WHAT TO WORK ON:
Your answer must be an exact repetition of every record.
- Opening Delimiter -
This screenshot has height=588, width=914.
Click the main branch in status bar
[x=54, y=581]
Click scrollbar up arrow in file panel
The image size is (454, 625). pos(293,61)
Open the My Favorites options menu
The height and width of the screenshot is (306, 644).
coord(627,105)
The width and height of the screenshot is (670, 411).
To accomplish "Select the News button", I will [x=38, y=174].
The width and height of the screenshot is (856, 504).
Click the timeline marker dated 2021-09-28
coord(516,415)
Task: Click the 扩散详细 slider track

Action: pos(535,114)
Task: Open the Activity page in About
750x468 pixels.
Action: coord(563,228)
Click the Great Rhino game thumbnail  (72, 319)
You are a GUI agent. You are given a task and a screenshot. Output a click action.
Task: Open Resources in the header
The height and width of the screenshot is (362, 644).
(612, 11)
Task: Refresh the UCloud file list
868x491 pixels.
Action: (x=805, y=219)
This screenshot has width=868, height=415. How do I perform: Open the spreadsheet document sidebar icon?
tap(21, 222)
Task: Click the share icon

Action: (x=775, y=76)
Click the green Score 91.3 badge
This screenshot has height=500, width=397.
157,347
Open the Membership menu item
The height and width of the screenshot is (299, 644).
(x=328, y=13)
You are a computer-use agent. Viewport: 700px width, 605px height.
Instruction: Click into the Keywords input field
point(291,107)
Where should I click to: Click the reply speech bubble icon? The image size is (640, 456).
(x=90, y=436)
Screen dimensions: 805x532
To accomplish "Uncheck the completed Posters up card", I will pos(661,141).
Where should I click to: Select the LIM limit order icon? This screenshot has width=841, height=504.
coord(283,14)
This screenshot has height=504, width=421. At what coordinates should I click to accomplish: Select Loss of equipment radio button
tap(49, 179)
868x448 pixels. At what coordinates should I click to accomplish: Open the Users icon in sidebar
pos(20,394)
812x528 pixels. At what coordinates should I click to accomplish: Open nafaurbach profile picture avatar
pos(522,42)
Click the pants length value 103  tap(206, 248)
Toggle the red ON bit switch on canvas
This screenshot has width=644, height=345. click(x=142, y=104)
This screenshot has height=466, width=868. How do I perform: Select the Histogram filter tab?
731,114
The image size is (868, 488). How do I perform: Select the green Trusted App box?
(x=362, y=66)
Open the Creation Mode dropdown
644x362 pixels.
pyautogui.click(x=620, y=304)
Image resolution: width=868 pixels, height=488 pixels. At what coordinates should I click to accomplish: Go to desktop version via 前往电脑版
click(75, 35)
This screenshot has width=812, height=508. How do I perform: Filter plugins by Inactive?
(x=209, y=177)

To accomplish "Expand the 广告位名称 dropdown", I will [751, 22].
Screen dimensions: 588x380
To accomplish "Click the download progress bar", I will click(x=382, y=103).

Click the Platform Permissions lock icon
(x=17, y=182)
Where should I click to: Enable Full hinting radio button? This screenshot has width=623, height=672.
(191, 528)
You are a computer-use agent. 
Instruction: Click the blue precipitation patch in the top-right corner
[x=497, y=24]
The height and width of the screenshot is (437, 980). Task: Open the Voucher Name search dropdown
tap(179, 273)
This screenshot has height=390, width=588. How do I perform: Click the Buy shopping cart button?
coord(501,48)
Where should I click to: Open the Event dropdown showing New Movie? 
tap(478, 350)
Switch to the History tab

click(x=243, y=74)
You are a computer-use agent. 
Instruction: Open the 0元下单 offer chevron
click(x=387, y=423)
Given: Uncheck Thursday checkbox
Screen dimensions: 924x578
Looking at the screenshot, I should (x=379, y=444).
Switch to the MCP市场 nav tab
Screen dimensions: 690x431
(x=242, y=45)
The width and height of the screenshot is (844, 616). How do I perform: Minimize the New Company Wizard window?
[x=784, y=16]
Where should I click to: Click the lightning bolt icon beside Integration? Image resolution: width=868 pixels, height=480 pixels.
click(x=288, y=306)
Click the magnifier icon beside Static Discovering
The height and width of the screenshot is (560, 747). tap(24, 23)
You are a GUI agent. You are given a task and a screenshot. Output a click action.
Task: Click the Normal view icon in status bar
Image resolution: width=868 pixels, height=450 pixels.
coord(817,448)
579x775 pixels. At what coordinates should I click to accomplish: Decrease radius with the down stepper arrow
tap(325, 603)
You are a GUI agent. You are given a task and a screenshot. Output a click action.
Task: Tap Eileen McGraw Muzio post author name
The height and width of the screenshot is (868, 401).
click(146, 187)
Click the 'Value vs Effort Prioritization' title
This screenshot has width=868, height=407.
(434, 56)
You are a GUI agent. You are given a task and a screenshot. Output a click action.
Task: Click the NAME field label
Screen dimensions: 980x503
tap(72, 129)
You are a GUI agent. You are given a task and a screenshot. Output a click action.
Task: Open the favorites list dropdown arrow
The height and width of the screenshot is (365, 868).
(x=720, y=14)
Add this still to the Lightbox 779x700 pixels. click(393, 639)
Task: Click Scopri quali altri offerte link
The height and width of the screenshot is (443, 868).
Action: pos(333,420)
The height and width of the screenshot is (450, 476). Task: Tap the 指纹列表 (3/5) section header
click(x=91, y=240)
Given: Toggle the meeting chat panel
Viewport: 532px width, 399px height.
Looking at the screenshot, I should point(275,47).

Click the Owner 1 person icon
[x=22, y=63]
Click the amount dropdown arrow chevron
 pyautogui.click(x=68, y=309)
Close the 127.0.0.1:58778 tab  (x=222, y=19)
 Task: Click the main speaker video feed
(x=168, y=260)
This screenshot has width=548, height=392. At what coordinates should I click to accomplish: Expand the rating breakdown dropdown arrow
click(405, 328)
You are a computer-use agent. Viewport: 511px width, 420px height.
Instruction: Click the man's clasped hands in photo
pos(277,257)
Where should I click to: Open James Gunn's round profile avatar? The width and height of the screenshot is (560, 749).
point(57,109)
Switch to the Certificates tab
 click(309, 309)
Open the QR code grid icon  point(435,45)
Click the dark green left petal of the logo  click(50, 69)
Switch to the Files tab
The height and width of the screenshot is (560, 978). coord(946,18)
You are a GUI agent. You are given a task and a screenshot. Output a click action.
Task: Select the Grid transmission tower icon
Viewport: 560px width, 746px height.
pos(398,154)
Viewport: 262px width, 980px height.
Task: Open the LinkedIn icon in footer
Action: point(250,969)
- Closing Delimiter -
EXERCISE OUTPUT:
This screenshot has height=588, width=914.
Click the main branch in status bar
[x=54, y=581]
Click scrollbar up arrow in file panel
The image size is (454, 625). pos(293,61)
Open the My Favorites options menu
The height and width of the screenshot is (306, 644).
coord(627,105)
The width and height of the screenshot is (670, 411).
To accomplish "Select the News button", I will [x=38, y=174].
The width and height of the screenshot is (856, 504).
Click the timeline marker dated 2021-09-28
coord(516,415)
Task: Click the 扩散详细 slider track

Action: pos(535,114)
Task: Open the Activity page in About
750x468 pixels.
Action: coord(563,228)
Click the Great Rhino game thumbnail  (72, 319)
You are a GUI agent. You are given a task and a screenshot. Output a click action.
Task: Open Resources in the header
The height and width of the screenshot is (362, 644).
(612, 11)
Task: Refresh the UCloud file list
868x491 pixels.
Action: (x=805, y=219)
This screenshot has width=868, height=415. How do I perform: Open the spreadsheet document sidebar icon?
tap(21, 222)
Task: Click the share icon

Action: (x=775, y=76)
Click the green Score 91.3 badge
This screenshot has height=500, width=397.
157,347
Open the Membership menu item
The height and width of the screenshot is (299, 644).
(x=328, y=13)
You are a computer-use agent. Viewport: 700px width, 605px height.
Instruction: Click into the Keywords input field
point(291,107)
Where should I click to: Click the reply speech bubble icon? The image size is (640, 456).
(x=90, y=436)
Screen dimensions: 805x532
To accomplish "Uncheck the completed Posters up card", I will pos(661,141).
Where should I click to: Select the LIM limit order icon? This screenshot has width=841, height=504.
coord(283,14)
This screenshot has height=504, width=421. At what coordinates should I click to accomplish: Select Loss of equipment radio button
tap(49, 179)
868x448 pixels. At what coordinates should I click to accomplish: Open the Users icon in sidebar
pos(20,394)
812x528 pixels. At what coordinates should I click to accomplish: Open nafaurbach profile picture avatar
pos(522,42)
Click the pants length value 103  tap(206, 248)
Toggle the red ON bit switch on canvas
This screenshot has width=644, height=345. click(x=142, y=104)
This screenshot has height=466, width=868. How do I perform: Select the Histogram filter tab?
731,114
The image size is (868, 488). How do I perform: Select the green Trusted App box?
(x=362, y=66)
Open the Creation Mode dropdown
644x362 pixels.
pyautogui.click(x=620, y=304)
Image resolution: width=868 pixels, height=488 pixels. At what coordinates should I click to accomplish: Go to desktop version via 前往电脑版
click(75, 35)
This screenshot has width=812, height=508. How do I perform: Filter plugins by Inactive?
(x=209, y=177)

To accomplish "Expand the 广告位名称 dropdown", I will [751, 22].
Screen dimensions: 588x380
To accomplish "Click the download progress bar", I will click(x=382, y=103).

Click the Platform Permissions lock icon
(x=17, y=182)
Where should I click to: Enable Full hinting radio button? This screenshot has width=623, height=672.
(191, 528)
You are a computer-use agent. 
Instruction: Click the blue precipitation patch in the top-right corner
[x=497, y=24]
The height and width of the screenshot is (437, 980). Task: Open the Voucher Name search dropdown
tap(179, 273)
This screenshot has height=390, width=588. How do I perform: Click the Buy shopping cart button?
coord(501,48)
Where should I click to: Open the Event dropdown showing New Movie? 
tap(478, 350)
Switch to the History tab

click(x=243, y=74)
You are a computer-use agent. 
Instruction: Open the 0元下单 offer chevron
click(x=387, y=423)
Given: Uncheck Thursday checkbox
Screen dimensions: 924x578
Looking at the screenshot, I should (x=379, y=444).
Switch to the MCP市场 nav tab
Screen dimensions: 690x431
(x=242, y=45)
The width and height of the screenshot is (844, 616). How do I perform: Minimize the New Company Wizard window?
[x=784, y=16]
Where should I click to: Click the lightning bolt icon beside Integration? Image resolution: width=868 pixels, height=480 pixels.
click(x=288, y=306)
Click the magnifier icon beside Static Discovering
The height and width of the screenshot is (560, 747). tap(24, 23)
You are a GUI agent. You are given a task and a screenshot. Output a click action.
Task: Click the Normal view icon in status bar
Image resolution: width=868 pixels, height=450 pixels.
coord(817,448)
579x775 pixels. At what coordinates should I click to accomplish: Decrease radius with the down stepper arrow
tap(325, 603)
You are a GUI agent. You are given a task and a screenshot. Output a click action.
Task: Tap Eileen McGraw Muzio post author name
The height and width of the screenshot is (868, 401).
click(146, 187)
Click the 'Value vs Effort Prioritization' title
This screenshot has width=868, height=407.
(434, 56)
You are a GUI agent. You are given a task and a screenshot. Output a click action.
Task: Click the NAME field label
Screen dimensions: 980x503
tap(72, 129)
You are a GUI agent. You are given a task and a screenshot. Output a click action.
Task: Open the favorites list dropdown arrow
The height and width of the screenshot is (365, 868).
(x=720, y=14)
Add this still to the Lightbox 779x700 pixels. click(393, 639)
Task: Click Scopri quali altri offerte link
The height and width of the screenshot is (443, 868).
Action: pos(333,420)
The height and width of the screenshot is (450, 476). Task: Tap the 指纹列表 (3/5) section header
click(x=91, y=240)
Given: Toggle the meeting chat panel
Viewport: 532px width, 399px height.
Looking at the screenshot, I should point(275,47).

Click the Owner 1 person icon
[x=22, y=63]
Click the amount dropdown arrow chevron
 pyautogui.click(x=68, y=309)
Close the 127.0.0.1:58778 tab  (x=222, y=19)
 Task: Click the main speaker video feed
(x=168, y=260)
This screenshot has width=548, height=392. At what coordinates should I click to accomplish: Expand the rating breakdown dropdown arrow
click(405, 328)
You are a computer-use agent. Viewport: 511px width, 420px height.
Instruction: Click the man's clasped hands in photo
pos(277,257)
Where should I click to: Open James Gunn's round profile avatar? The width and height of the screenshot is (560, 749).
point(57,109)
Switch to the Certificates tab
 click(309, 309)
Open the QR code grid icon  point(435,45)
Click the dark green left petal of the logo  click(50, 69)
Switch to the Files tab
The height and width of the screenshot is (560, 978). coord(946,18)
You are a GUI agent. You are given a task and a screenshot. Output a click action.
Task: Select the Grid transmission tower icon
Viewport: 560px width, 746px height.
pos(398,154)
Viewport: 262px width, 980px height.
Task: Open the LinkedIn icon in footer
Action: point(250,969)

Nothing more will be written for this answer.